Mais l’émergence de la Pologne en tant qu’acteur clé pour aider à façonner l’issue de la guerre en Ukraine n’est pas seulement due au jeu de négociation et aux tactiques de pression habiles de Varsovie, ou à son investissement dans le pouvoir dur – c’est aussi la logique inflexible de la géopolitique. Le centre de transport polonais près de la ville de Rzeszów est devenu une porte d’entrée logistique vers l’Ukraine, sans laquelle les États-Unis et leurs alliés seraient incapables d’approvisionner et de soutenir l’armée ukrainienne ou de fournir une aide économique et humanitaire.

Ce seul fait a accru de façon exponentielle le profil de la Pologne en tant qu’allié clé des États-Unis, prêt à prendre des risques considérables pour l’Ukraine.

Et, à son tour, l’importance croissante du pays dans la politique de sécurité européenne soulève des questions sur l’échelle des relations de l’Amérique – à savoir, si elle est positionnée pour répondre aux impératifs géostratégiques d’aujourd’hui étant donné que la plupart des installations héritées restent en Allemagne, où la réticence à prendre des risques pour soutenir la politique américaine objectifs en Ukraine continue de régner. Ainsi, les États-Unis pourraient chercher à établir une présence permanente dans les principaux pays du flanc oriental pour contrer la menace russe bien plus tôt que beaucoup ne le pensaient possible.
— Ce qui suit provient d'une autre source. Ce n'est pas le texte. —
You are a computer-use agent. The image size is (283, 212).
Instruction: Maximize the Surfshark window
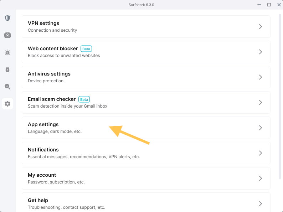[x=269, y=5]
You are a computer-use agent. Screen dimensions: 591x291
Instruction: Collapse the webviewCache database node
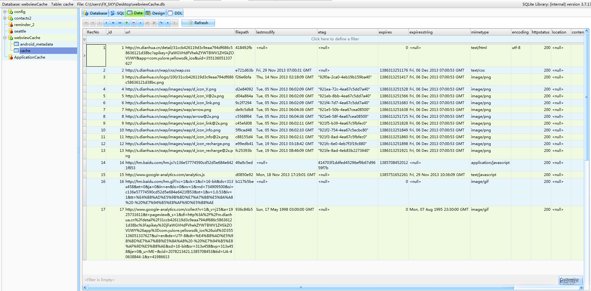click(5, 38)
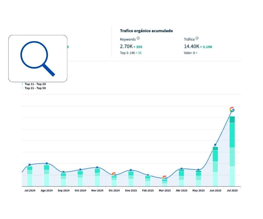Click the Trafico orgánico acumulado heading
The image size is (263, 219).
(146, 31)
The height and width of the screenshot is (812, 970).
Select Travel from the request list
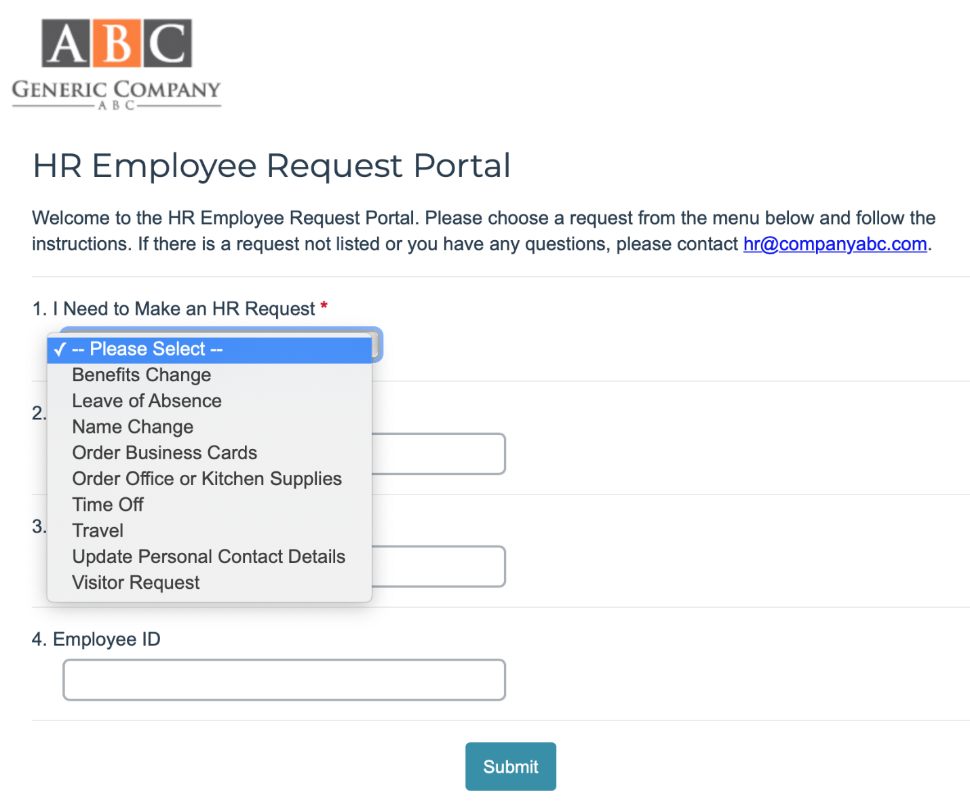pyautogui.click(x=98, y=530)
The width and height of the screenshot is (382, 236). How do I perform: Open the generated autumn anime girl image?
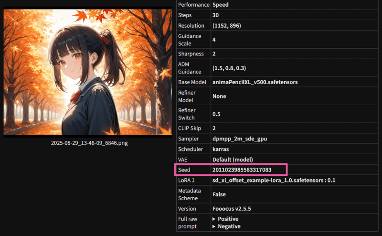pyautogui.click(x=88, y=72)
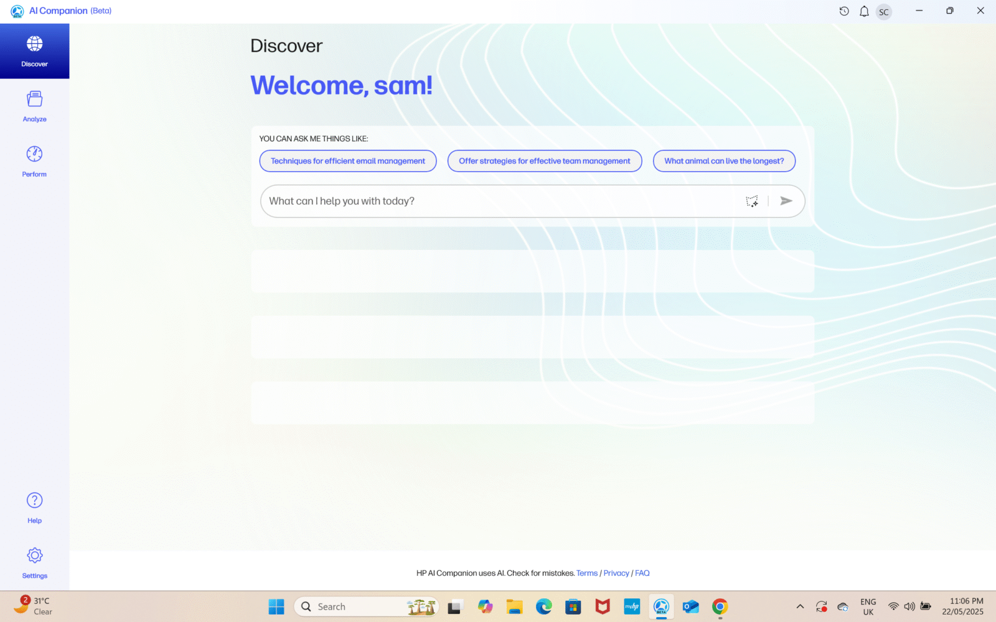996x622 pixels.
Task: Open the SC user profile avatar
Action: tap(883, 12)
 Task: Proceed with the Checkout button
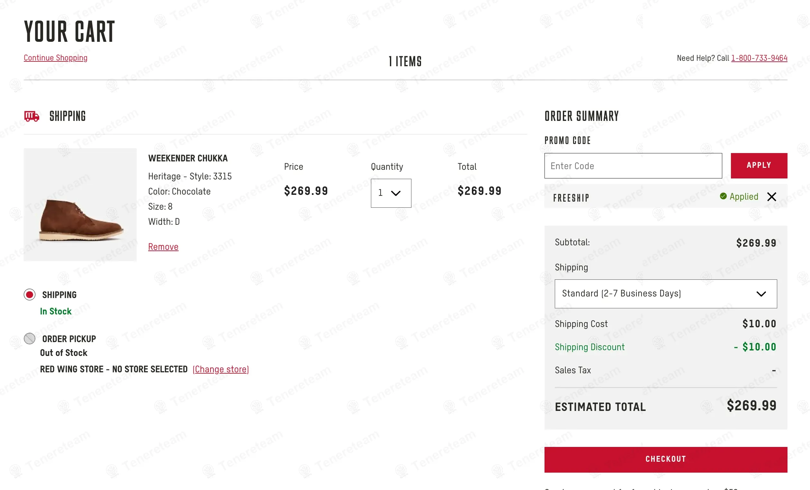click(x=665, y=459)
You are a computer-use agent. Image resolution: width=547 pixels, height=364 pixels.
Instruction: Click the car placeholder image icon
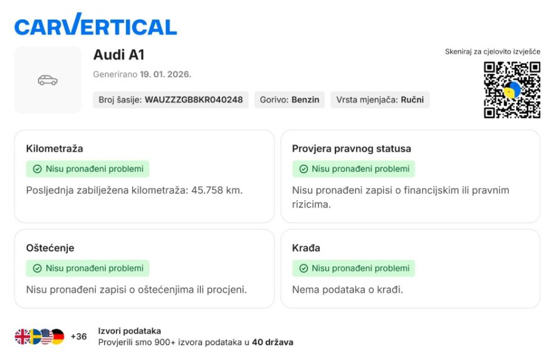tap(48, 80)
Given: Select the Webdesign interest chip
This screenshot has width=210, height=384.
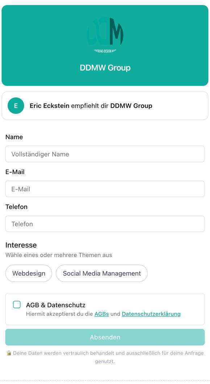Looking at the screenshot, I should point(29,273).
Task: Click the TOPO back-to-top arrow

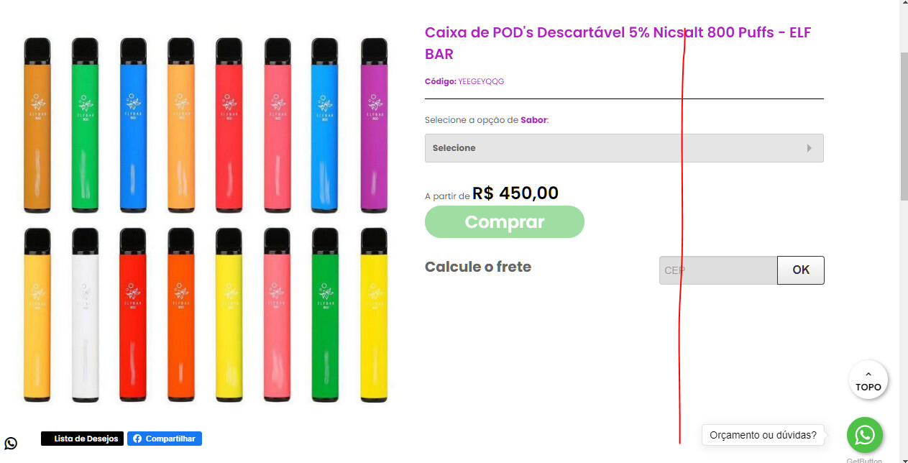Action: [868, 380]
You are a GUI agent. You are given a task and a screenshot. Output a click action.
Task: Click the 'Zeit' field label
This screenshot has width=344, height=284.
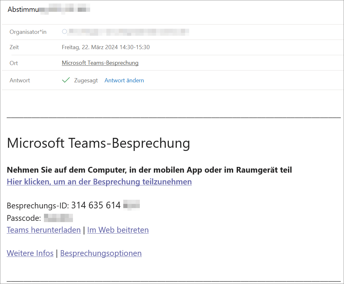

Bien sûr, il est encore impossible de prédire ce qui va suivre, mais une chose est maintenant claire : la main habilement jouée de Varsovie au poker international, qui a poussé Berlin à céder et à livrer des chars de fabrication allemande à l’Ukraine, a changé le paysage en Europe. Cela a rendu non seulement la Pologne, mais tous les pays du flanc oriental – de la Scandinavie à la mer Baltique et de l’Europe centrale à la mer Noire – des ordres de grandeur plus importants pour l’avenir de l’Europe qu’ils ne l’étaient il y a quelques mois à peine.

* Les opinions exprimées ici sont celles de l’auteur et ne reflètent pas la politique ou la position officielle de l’armée, du département américain de la Défense ou du gouvernement américain.